In 2017, the Gauteng High Court in Pretoria found that the Ekurhuleni municipality had breached the residents’ rights to housing, and ordered it to provide them with houses by December 31, 2018, to replace those that had been misallocated.

The municipality appealed the deadline in the Supreme Court in 2018, which extended it to June 30, 2019.

According to Seri, the municipality has now asked for an extension of a year.

Seri has accused the municpality of using “delaying tactics”.

“The municipality seeks, in effect, to extend the period during which it will remain in breach of its obligations to the residents,” Zondo said in the statement.

“On behalf of the residents, SERI now argues that the High Court has no power to vary orders to correct breaches of constitutional rights after those orders have come into effect. SERI also seeks constitutional damages of R5 000 per resident for every month from 30 June 2019 that the court order to provide the residents with houses remains unfulfilled.”

Zondo added that the municipality’s actions meant that it had not accepted its responsibility towards the residents.

“The residents have been deprived, by the municipality’s unlawful conduct, of land and houses for far too long. The municipality has a constitutional obligation to remedy this situation, and to compensate my clients until it does,” Zondo said.

“The Winnie Mandela informal settlement residents still live in shacks, with no basic services,” she added.

City spokesperson Themba Gadebe told News24 that the municipality had started implementing the project, but had been delayed by design and administrative issues.

“The critical delays on the project were caused by the statutory processes that needed to be followed in order to obtain the necessary approvals from both external and internal departments.

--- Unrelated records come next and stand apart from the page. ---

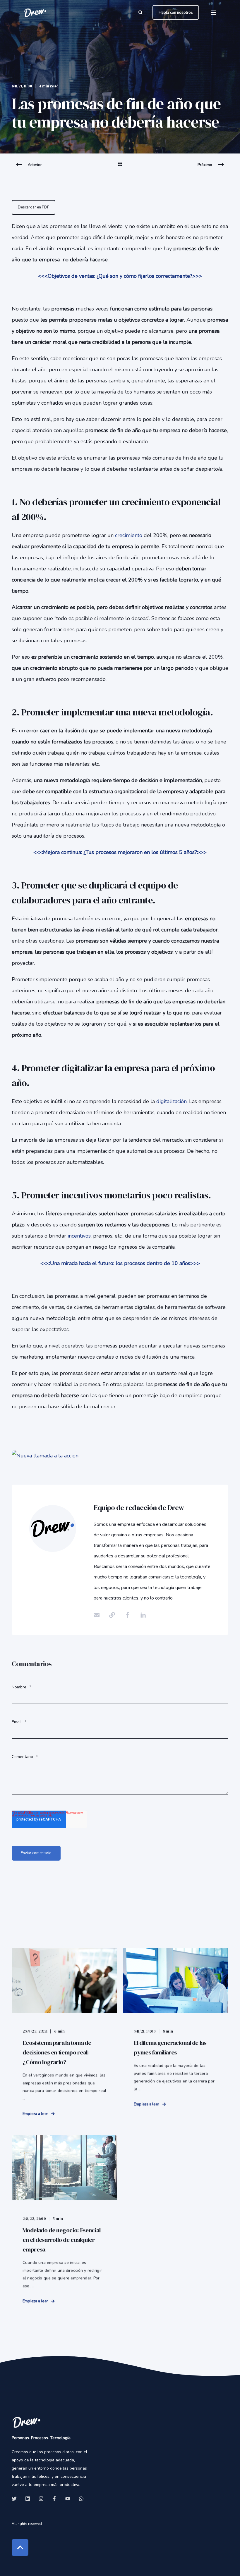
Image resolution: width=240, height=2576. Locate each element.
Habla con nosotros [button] (176, 12)
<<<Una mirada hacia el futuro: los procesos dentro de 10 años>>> (120, 1263)
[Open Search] (141, 12)
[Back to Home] (35, 12)
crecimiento (128, 535)
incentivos (79, 1235)
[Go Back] (120, 168)
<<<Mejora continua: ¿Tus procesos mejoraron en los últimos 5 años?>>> (120, 852)
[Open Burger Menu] (214, 13)
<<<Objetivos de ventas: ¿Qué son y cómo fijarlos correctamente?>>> (120, 275)
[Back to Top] (20, 2547)
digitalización (171, 1101)
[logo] (26, 2422)
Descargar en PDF (33, 207)
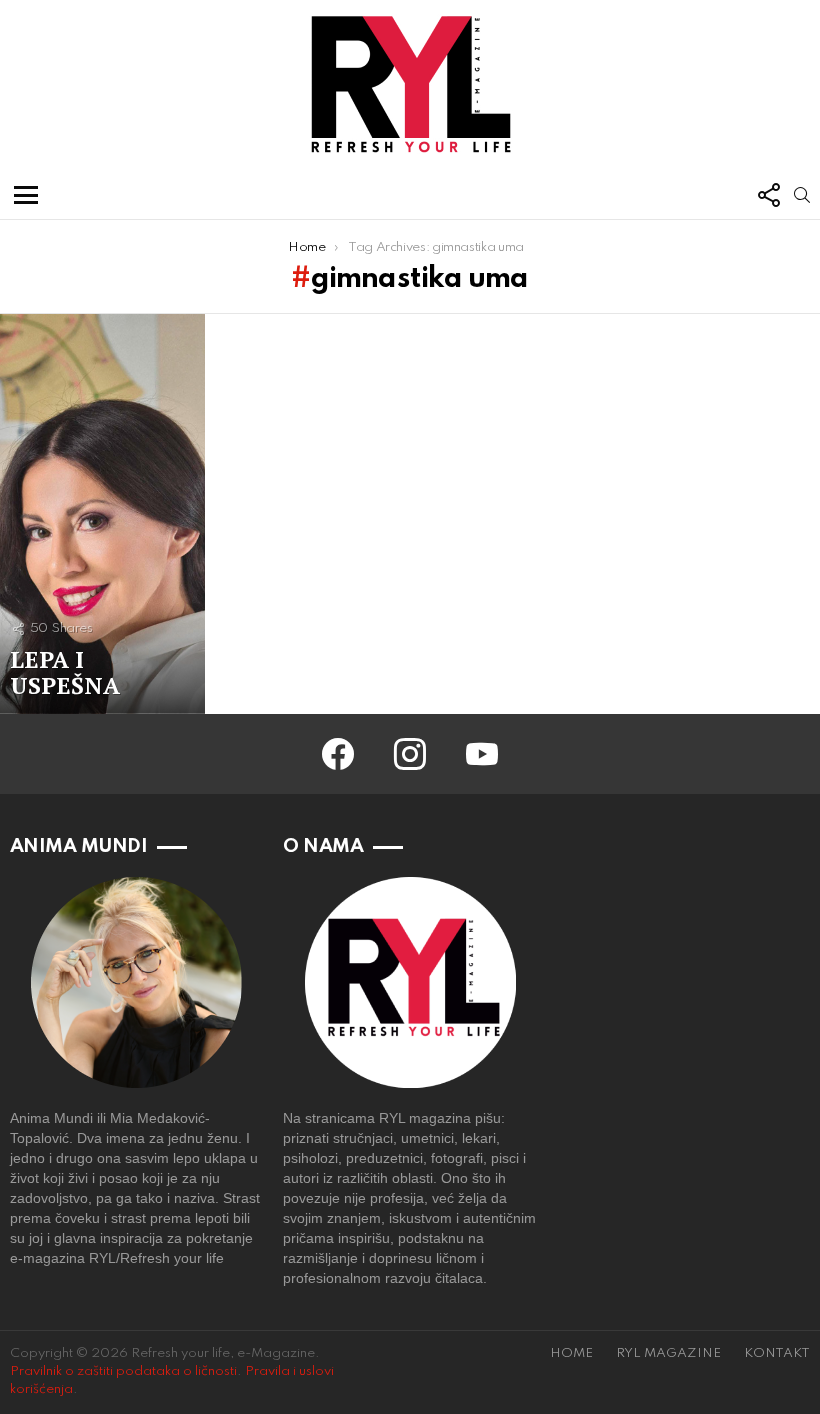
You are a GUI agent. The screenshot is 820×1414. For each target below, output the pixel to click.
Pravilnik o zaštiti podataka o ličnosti (123, 1371)
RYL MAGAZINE (668, 1353)
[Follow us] (768, 195)
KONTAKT (777, 1353)
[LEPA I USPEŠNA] (102, 514)
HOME (571, 1353)
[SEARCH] (802, 195)
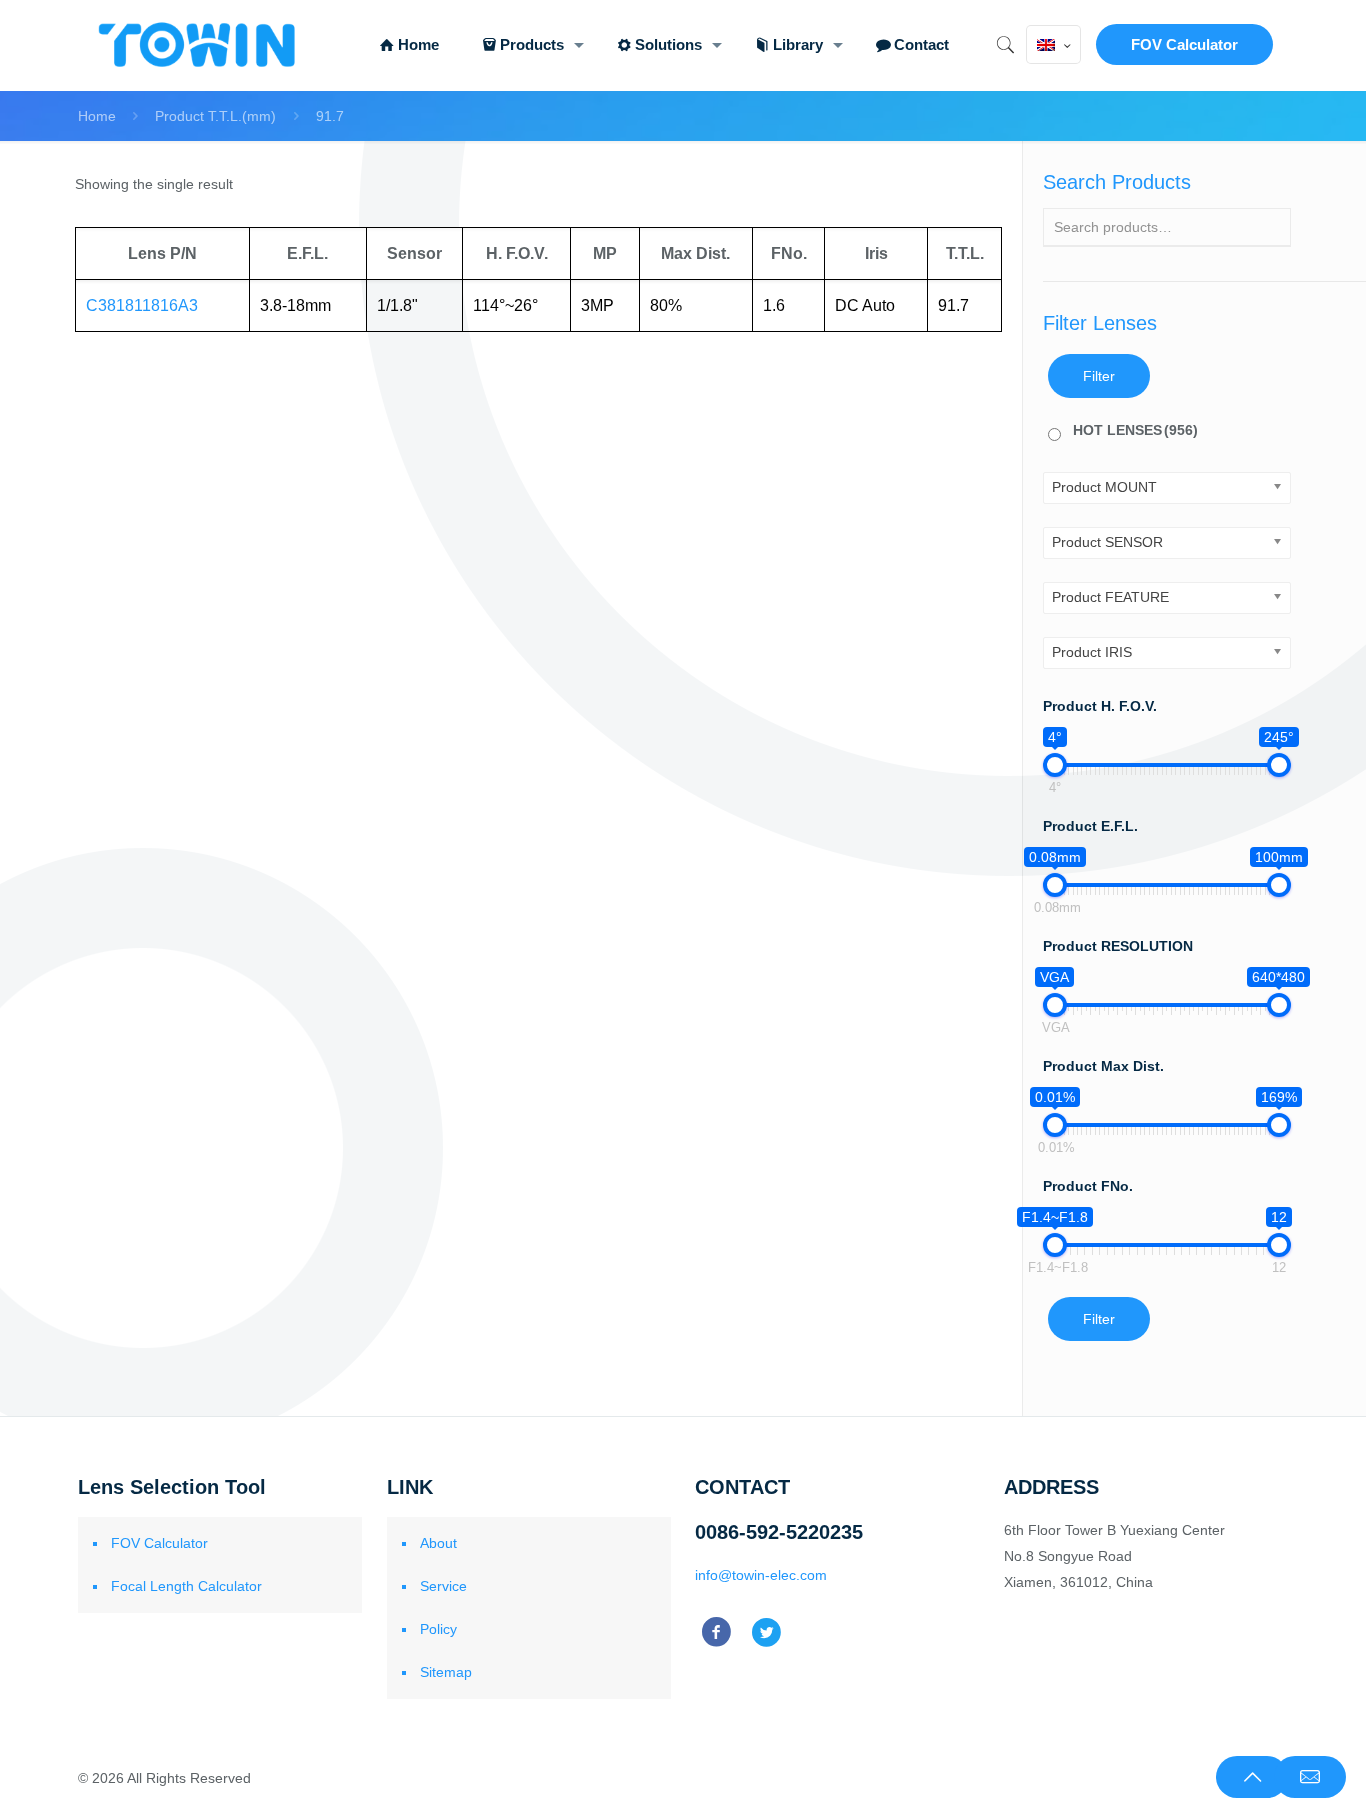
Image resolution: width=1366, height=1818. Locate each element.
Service (443, 1586)
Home (97, 116)
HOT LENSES (1135, 430)
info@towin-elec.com (761, 1575)
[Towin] (199, 45)
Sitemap (446, 1672)
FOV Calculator (1184, 44)
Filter (1099, 376)
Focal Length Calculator (186, 1586)
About (438, 1543)
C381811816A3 (142, 305)
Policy (438, 1629)
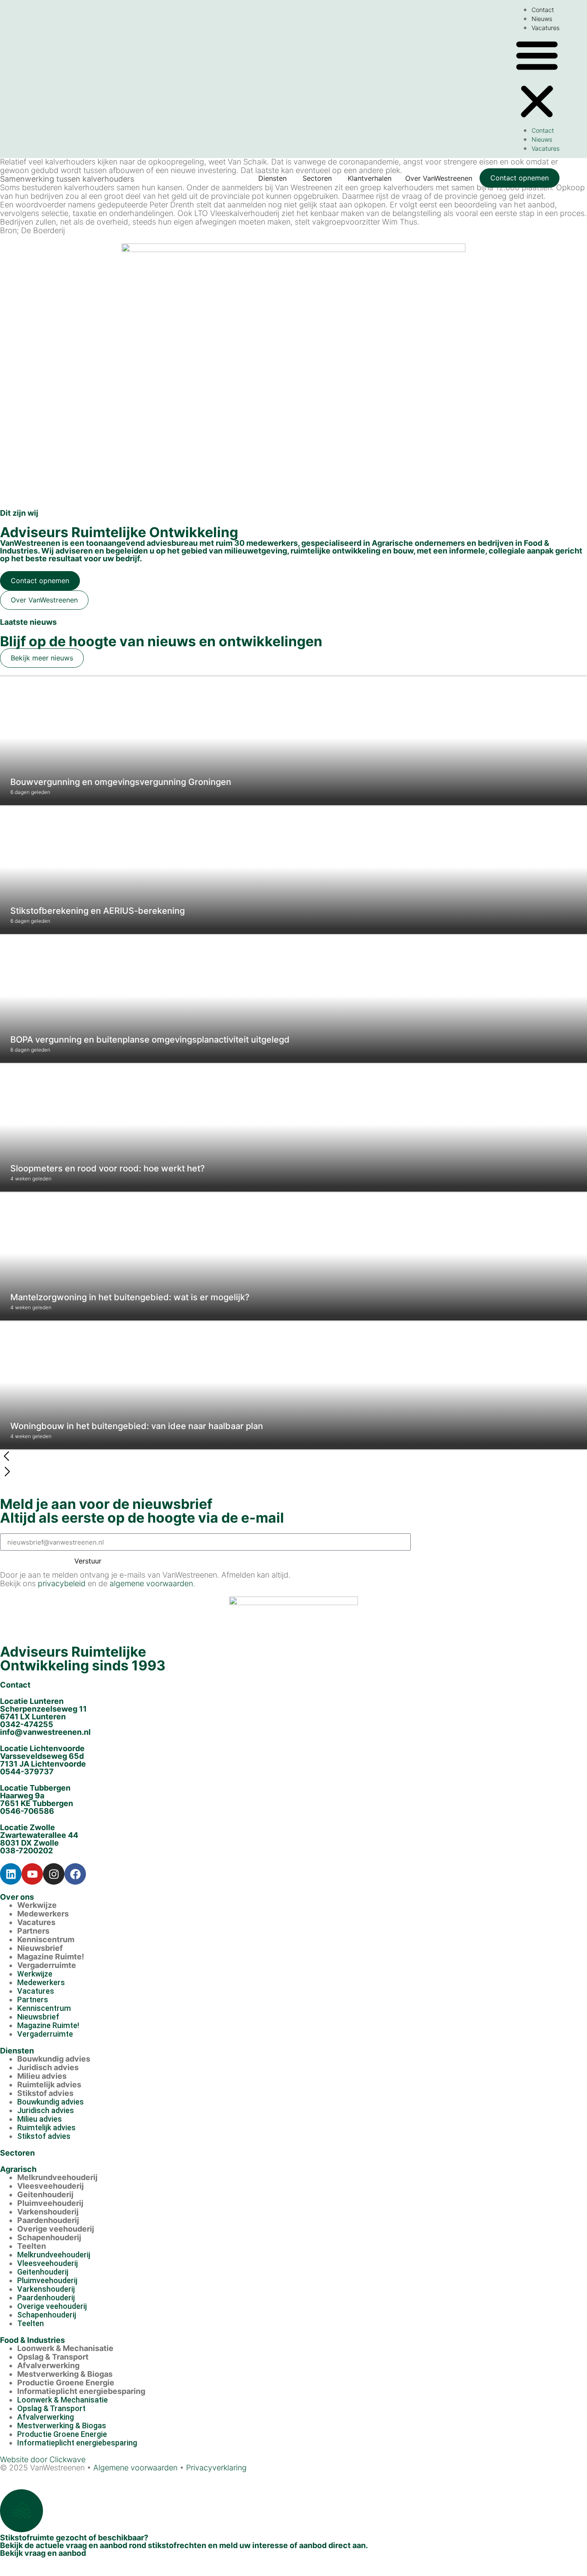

“The delays were encountered with several statutory processes as mentioned previously, namely the environmental authorizations and processes that form part of the township layout approval that require obtaining comments / approval from over 30 internal and external departments,” he said.

The timeline for the approvals was out of the department’s hands, said Gadebe.

“At all times, SERI was made aware of the Tembisa Housing Development and its challenges, and the fact that the deadline of June 2019, will not be met due to reasons provided above.

“The City has endeavoured by all means to make sure that the 133 is prioritised for allocation, all of the 133 applicants have been processed to the Gauteng Department of Human Settlements for Housing Subsidy Administration and for allocation on the project.

“The City will dispute the fact that it’s liable for constitutional damages as it believes it’s fulfilling its constitutional duty in terms of Section 26 of the Constitution to provide adequate housing to 133 intended beneficiaries, within its available resources,” Gadebe said.

Gadebe would not comment on Seri’s allegation that the misallocation of the houses was due to fraud, only saying: “The 133 is part of two families in one stand in the area of Winnie Mandela. The municipality is resolving this by moving one family to Tembisa Extension 25.”